9.2 The secher data (> data(“secher”) are best analyzed after log-transforming birth weight as well as the abdominal and biparietal diameters. Fit a prediction weight as well as abdominal and biparietal diameters. For a prediction equation for birth weight. How much is gained by using both diameters in a prediction equation? The sum of the two regression coefficients is almost identical and equal to 3.
Can this be given a nice interpretation to our analysis?
Please provide step by step on your analysis and code you use to find out the result. 

> data(“secher”)

> head(secher)

> Model10 <- lm((log(bwt))~ (I(log(ad))), data = secher)

> summary(Model10)

This accepts the alternative hypothesis that the variables are not associated. This is because the p-values are not at the significant value of 0.5.

> Model11 <- lm((log(bwt))~ (I(log(bpd))), data = secher)

> summary(Model11)

Again, in this case where the F-statistic is 272.8 on 1 and 105 degrees of freedom, and the p-value is < 2.2e-16, we accept the alternative hypothesis, and reject the null hypothesis.

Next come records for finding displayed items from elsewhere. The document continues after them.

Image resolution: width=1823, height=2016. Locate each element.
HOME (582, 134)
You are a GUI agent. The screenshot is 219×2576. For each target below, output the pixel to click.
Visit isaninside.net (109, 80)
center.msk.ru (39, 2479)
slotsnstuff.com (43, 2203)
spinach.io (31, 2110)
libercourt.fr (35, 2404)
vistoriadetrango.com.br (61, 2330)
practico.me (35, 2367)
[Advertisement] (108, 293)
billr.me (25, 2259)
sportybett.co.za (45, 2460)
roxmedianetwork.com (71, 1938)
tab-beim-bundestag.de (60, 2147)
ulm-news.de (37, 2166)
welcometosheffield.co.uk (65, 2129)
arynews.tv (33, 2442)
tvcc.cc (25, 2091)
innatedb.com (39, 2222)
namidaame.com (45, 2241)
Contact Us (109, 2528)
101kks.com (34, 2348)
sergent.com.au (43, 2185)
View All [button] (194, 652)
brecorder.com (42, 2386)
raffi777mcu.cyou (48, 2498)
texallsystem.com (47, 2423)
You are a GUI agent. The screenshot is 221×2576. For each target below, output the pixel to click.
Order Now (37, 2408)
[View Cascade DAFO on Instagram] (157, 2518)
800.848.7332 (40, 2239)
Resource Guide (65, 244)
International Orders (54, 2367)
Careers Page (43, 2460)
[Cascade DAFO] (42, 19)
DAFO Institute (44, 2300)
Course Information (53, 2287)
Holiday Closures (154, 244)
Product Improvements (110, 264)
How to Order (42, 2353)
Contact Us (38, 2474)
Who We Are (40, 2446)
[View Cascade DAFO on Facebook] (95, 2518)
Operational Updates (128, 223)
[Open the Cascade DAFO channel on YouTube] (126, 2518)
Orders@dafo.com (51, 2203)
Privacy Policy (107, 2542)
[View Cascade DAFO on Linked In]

> Model12 <- lm((log(bwt))~ (I(log(ad))) + (I(log(bpd))), data = secher)

> summary(Model12)

The sum of the two regression coefficients is almost identical and equal to 3. But, we still have to reject the null hypothesis in this case. Even though the variables of this dataset did not seem to have a correlation to each other, it was an interesting analysis to run. The r-squared values were always relatively close to 1 which shows a sign of some significance between the variables, but there was not enough proof to guarantee it.